**DATA EXCERPTS:**
..........

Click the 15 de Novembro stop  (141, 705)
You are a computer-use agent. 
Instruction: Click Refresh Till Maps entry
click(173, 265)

..........

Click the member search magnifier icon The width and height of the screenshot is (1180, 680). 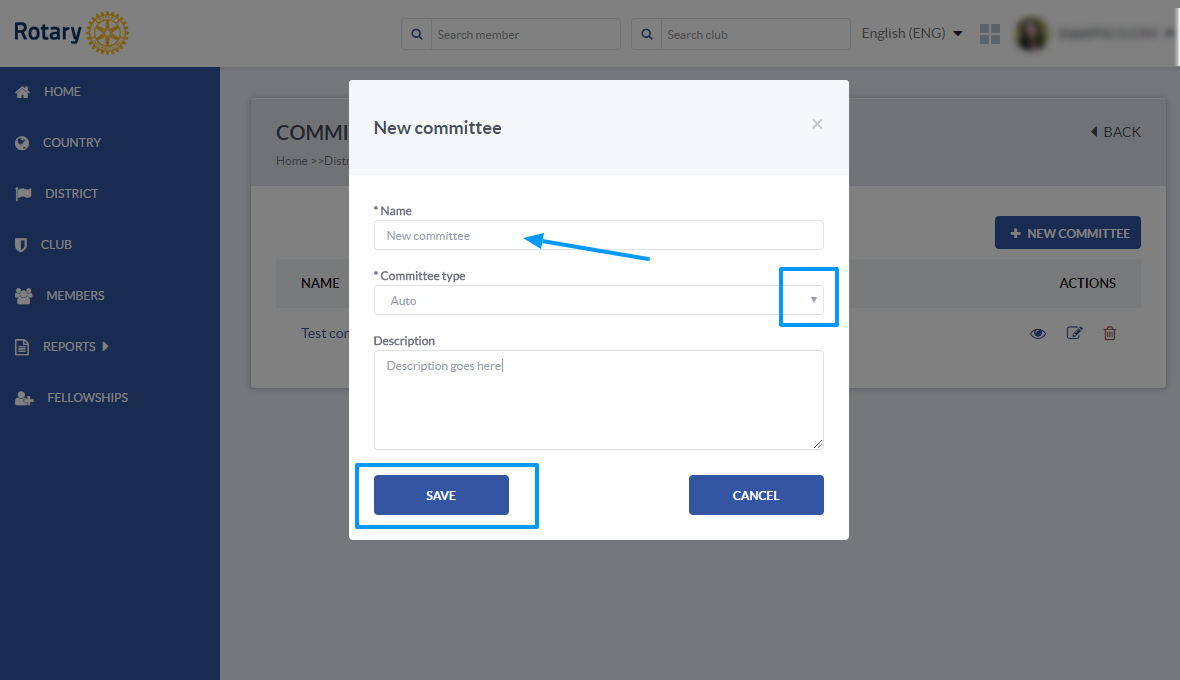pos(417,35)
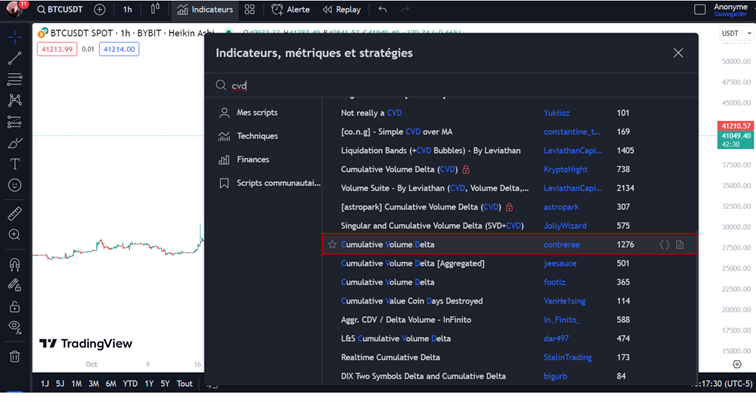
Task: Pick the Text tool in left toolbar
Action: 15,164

..........

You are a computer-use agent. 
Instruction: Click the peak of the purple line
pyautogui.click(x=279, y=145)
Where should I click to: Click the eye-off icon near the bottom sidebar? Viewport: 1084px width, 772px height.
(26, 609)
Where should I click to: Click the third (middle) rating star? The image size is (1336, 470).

..........

**YOUR TASK:**
All lines in the data above from the one with "Instruction: Click the" through the one with "Where should I click to: Click the third" must be repeated exactly, and no others.

**REPLY:**
Instruction: Click the peak of the purple line
pyautogui.click(x=279, y=145)
Where should I click to: Click the eye-off icon near the bottom sidebar? Viewport: 1084px width, 772px height.
(26, 609)
Where should I click to: Click the third (middle) rating star? The image size is (1336, 470).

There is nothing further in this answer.